Tâches à réaliser:
**A)** Répondez à ces questions d'après l'extrait sur la civilianisation des personnels de la Défense.
(i) Devant quelle commission Jean-Yves Le Drian a-t-il annoncé le rééquilibrage des effectifs ?
(ii) En quel mois et quelle année le rapport de MM. Giscard d'Estaing et Cazeneuve a-t-il été publié ?
(iii) Quelle part des 23.500 suppressions de postes prévues concernera des militaires ?
**B)** Transcrivez sans aucune modification le passage de l'extrait sur la civilianisation qui va de « Cependant, le député » à « projection des soutiens. ».

Extrait à lire:

<<<<

Le chef d’état-major des armées exprime des réserves sur la « civilianisation » des personnels de la Défense

Lors d’une audition devant la commission sénatoriale des Affaires étrangères et des Forces armées, le ministre de la Défense, Jean-Yves Le Drian, avait annoncé, au début du mois, une « rééquilibrage des effectifs globaux du ministère au profit des personnels civils dans les secteurs non opérationnels ». Cette mesure n’est pas sortie du chapeau par hasard.

Dans le rapport de la mission d’information la mise en œuvre et le suivi de la réorganisation du ministère de la Défense, rendu récemment par Geneviève Gosselin-Fleury (PS) et M. Damien Meslot (UMP), cette question fait l’objet d’un long développement. Ainsi, pour la parlementaire socialiste, « la civilianisation des effectifs du ministère de la Défense est aujoud’hui insuffisante et qu’un effort résolu de civilianisation des soutiens est indispensable ».

La raison de cette proposition est à rechercher dans un précédent rapport sur les externalisations du ministère de la Défense, publié en juillet 2011 par MM. Giscard d’Estaing et Cazeneuve. Selon ce dernier, un civil travaillerait en moyenne 1.600 heures par an, tandis qu’un militaire, compte tenu qu’il lui faut du temps pour « entretenir sa forme physique et sa préparation strictement militaire » ne consacrerait qu’environ 1.000 heures à ses « tâches admnistratives ou industrielles de soutien ».

Cependant, le député Damien Meslot a exprimé des réserves à l’égard de la proposition de sa collègue, notamment en soulignant le double-risque qu’il y aurait  « pousser trop loin la civilianisation » car cela fragiliserait la cohésion de l’ensemble et limiterait les capacités de projection des soutiens.

Quoi qu’il en soit, et pour appliquer les directives du ministre, sur les 23.500 suppressions de postes prévues dans la Loi de programmation militaire, 78% concerneront des militaires et 22% des civils. Dans le même temps, M. Le Drian a assuré que les forces opérationnelles seraient préservées au maximum.

>>>>

Données fournies:

<<<<

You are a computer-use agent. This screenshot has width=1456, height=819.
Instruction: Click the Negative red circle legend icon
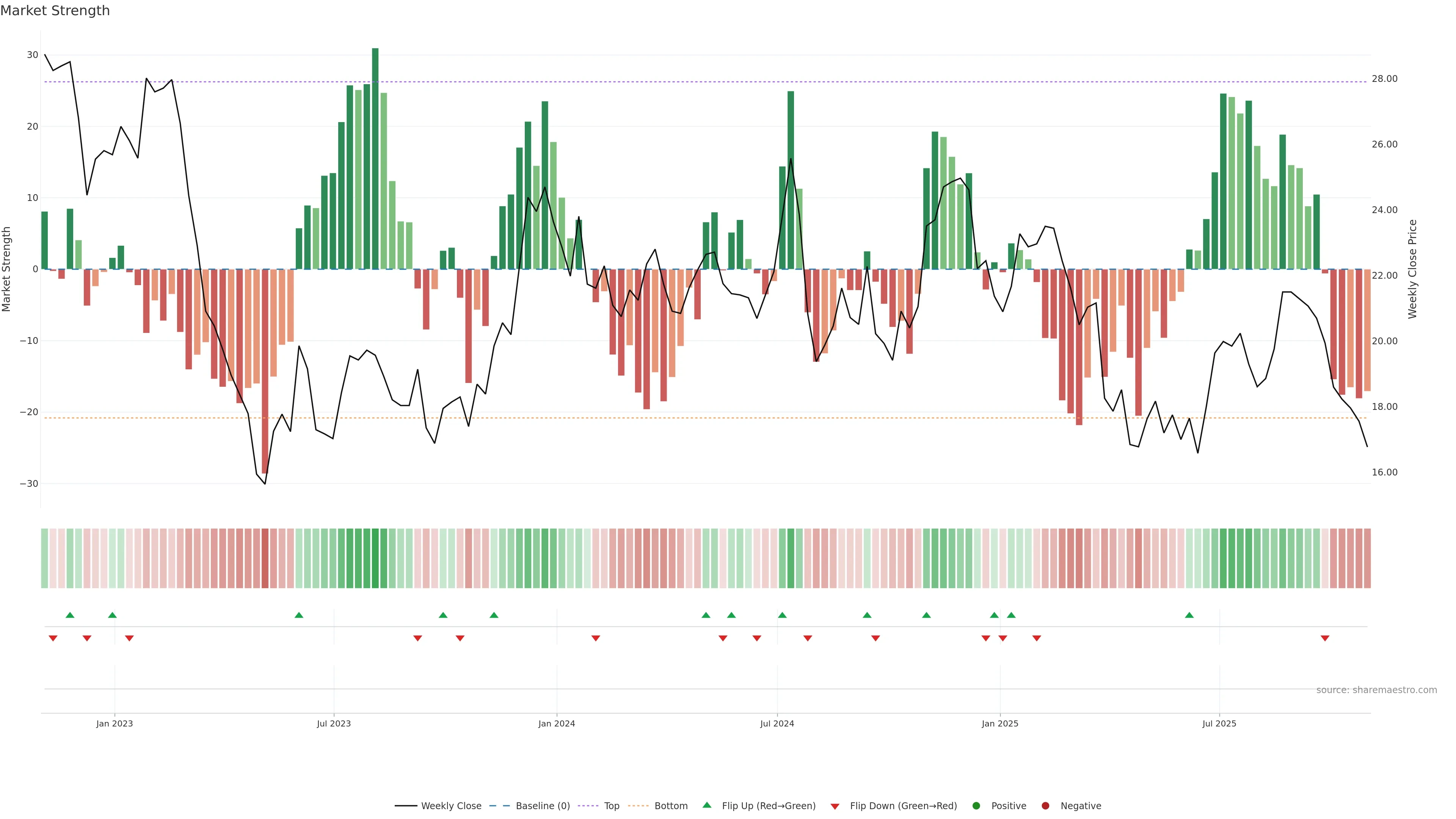tap(1045, 806)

>>>>

Réponses complètes:
**A)**
(i) Devant la commission sénatoriale des Affaires étrangères et des Forces armées.
(ii) En juillet 2011.
(iii) 78 %.

**B)**
Cependant, le député Damien Meslot a exprimé des réserves à l’égard de la proposition de sa collègue, notamment en soulignant le double-risque qu’il y aurait  « pousser trop loin la civilianisation » car cela fragiliserait la cohésion de l’ensemble et limiterait les capacités de projection des soutiens.